* [Work item]: Locate the line that contains "This screenshot has height=512, width=1024." in the data that follows. Copy it and every subsequent line to the end, exactly, excluding pictures.

* [Excerpted records]:
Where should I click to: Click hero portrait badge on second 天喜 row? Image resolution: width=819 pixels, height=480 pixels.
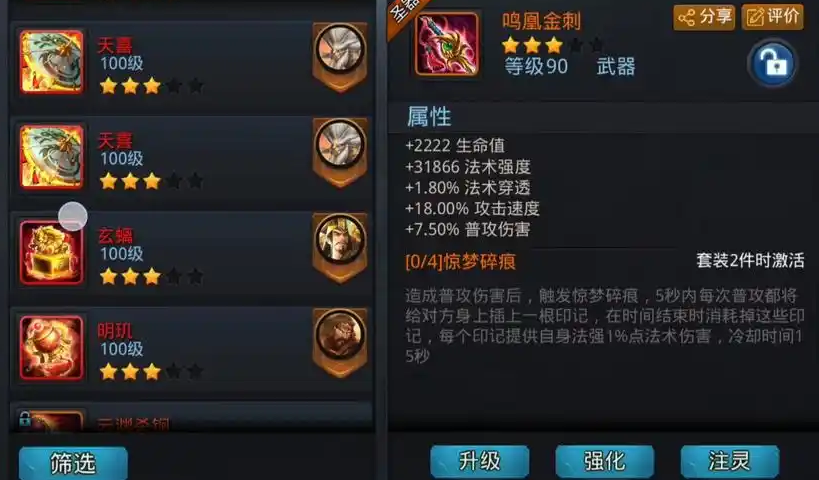coord(340,151)
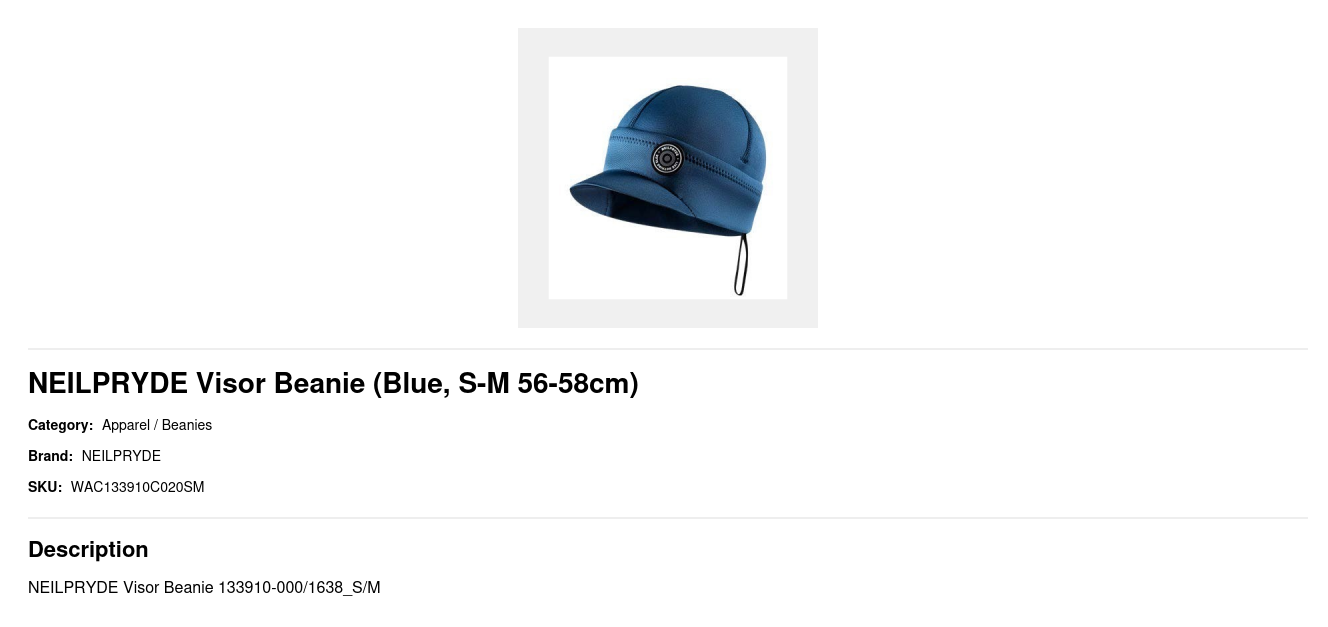Viewport: 1328px width, 627px height.
Task: Select the product title NEILPRYDE Visor Beanie
Action: click(197, 383)
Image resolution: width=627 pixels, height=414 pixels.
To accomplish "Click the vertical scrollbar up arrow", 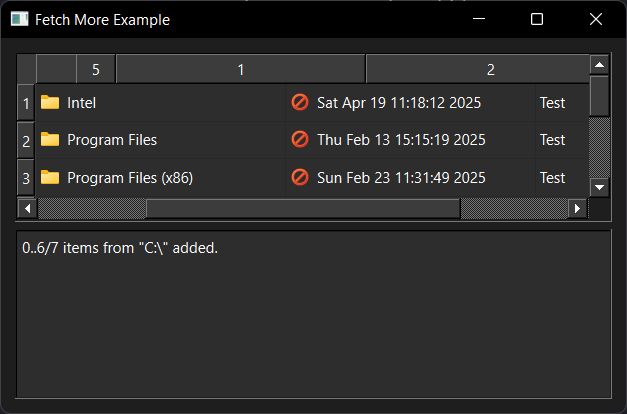I will [x=599, y=65].
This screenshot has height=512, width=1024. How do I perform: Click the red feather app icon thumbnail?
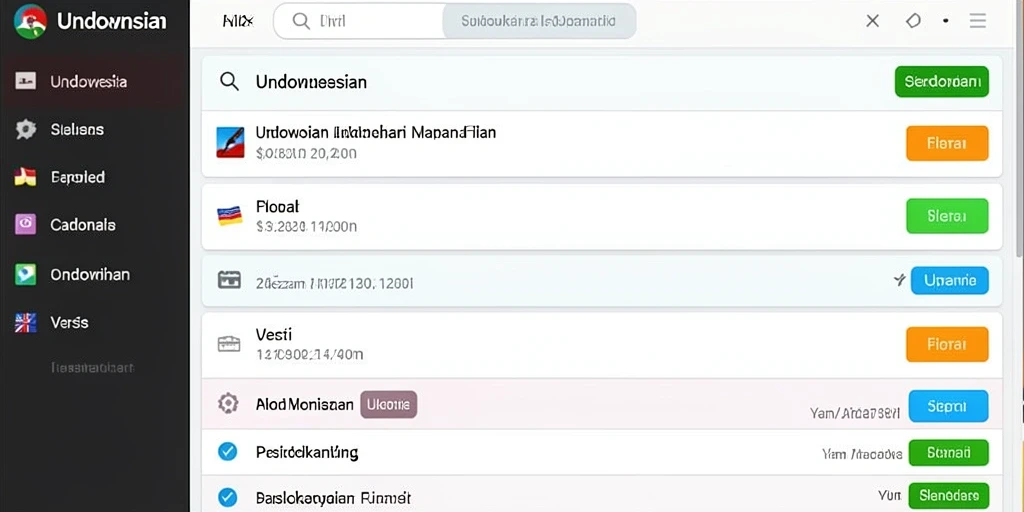click(231, 142)
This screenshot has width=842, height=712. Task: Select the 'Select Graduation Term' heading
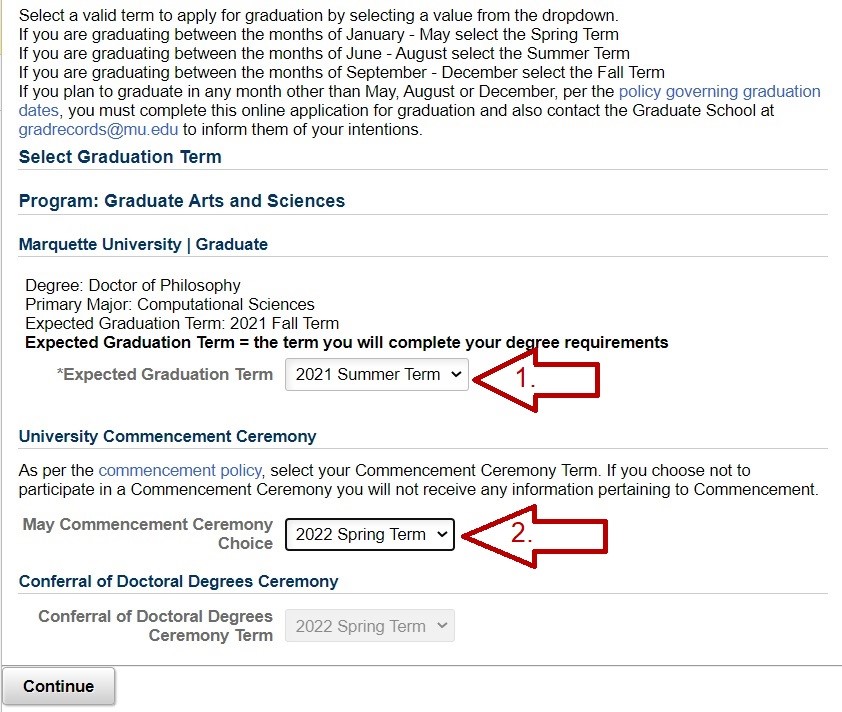[x=120, y=157]
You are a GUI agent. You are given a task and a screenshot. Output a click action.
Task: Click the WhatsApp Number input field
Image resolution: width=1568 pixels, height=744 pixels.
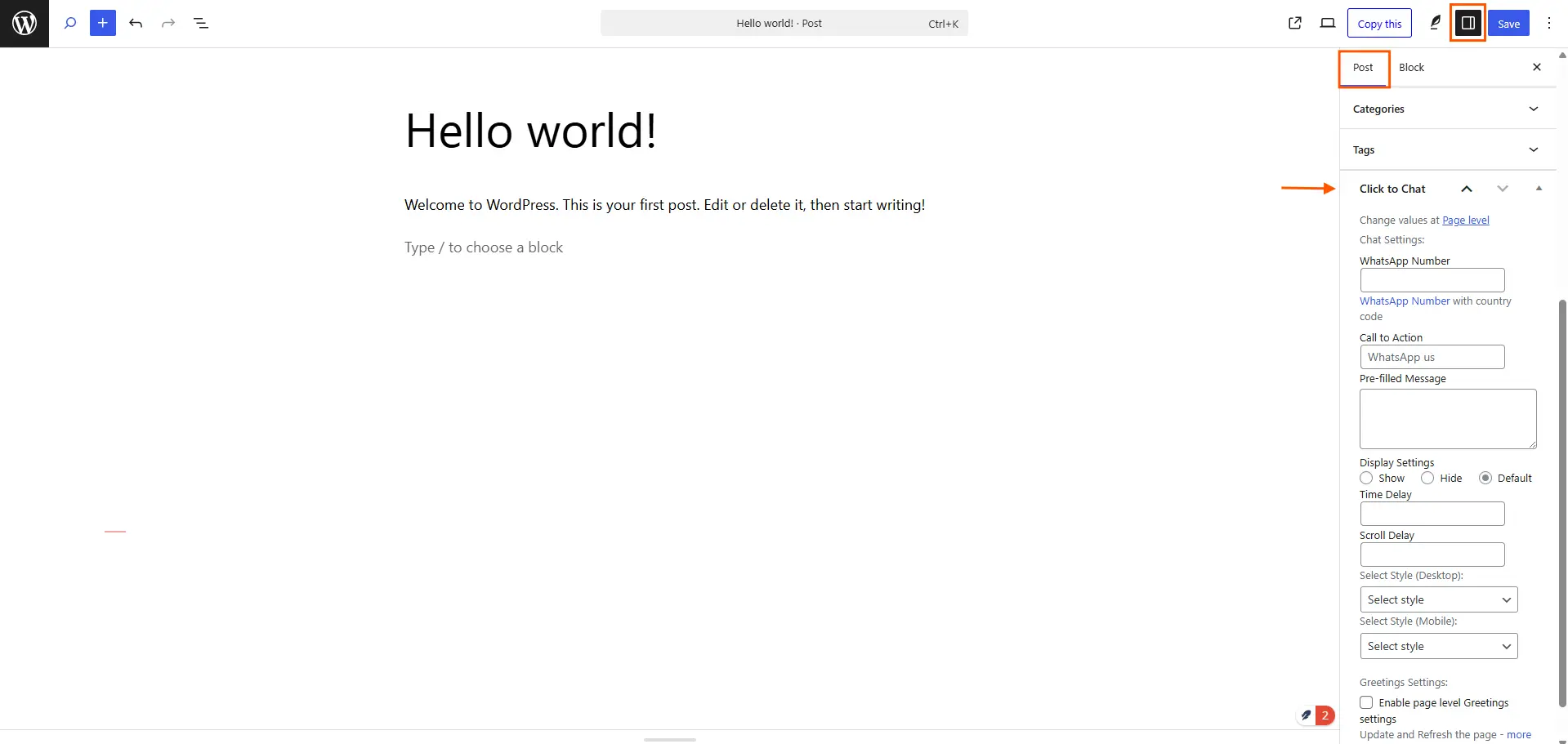pos(1432,281)
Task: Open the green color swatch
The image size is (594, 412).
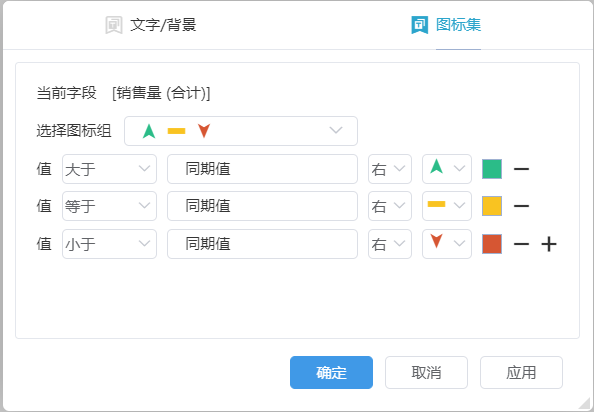Action: 492,169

* [Response to this exercise]:
This screenshot has height=512, width=1024. How do I perform: Click the red feather app icon thumbnail?
click(231, 142)
This screenshot has width=842, height=712. Task: Select the 'Select Graduation Term' heading
[x=120, y=157]
You are a GUI agent. You are given a task and a screenshot. Output a click action.
Task: Click the WhatsApp Number input field
Image resolution: width=1568 pixels, height=744 pixels.
pos(1432,281)
Task: Open the green color swatch
The image size is (594, 412).
Action: 492,169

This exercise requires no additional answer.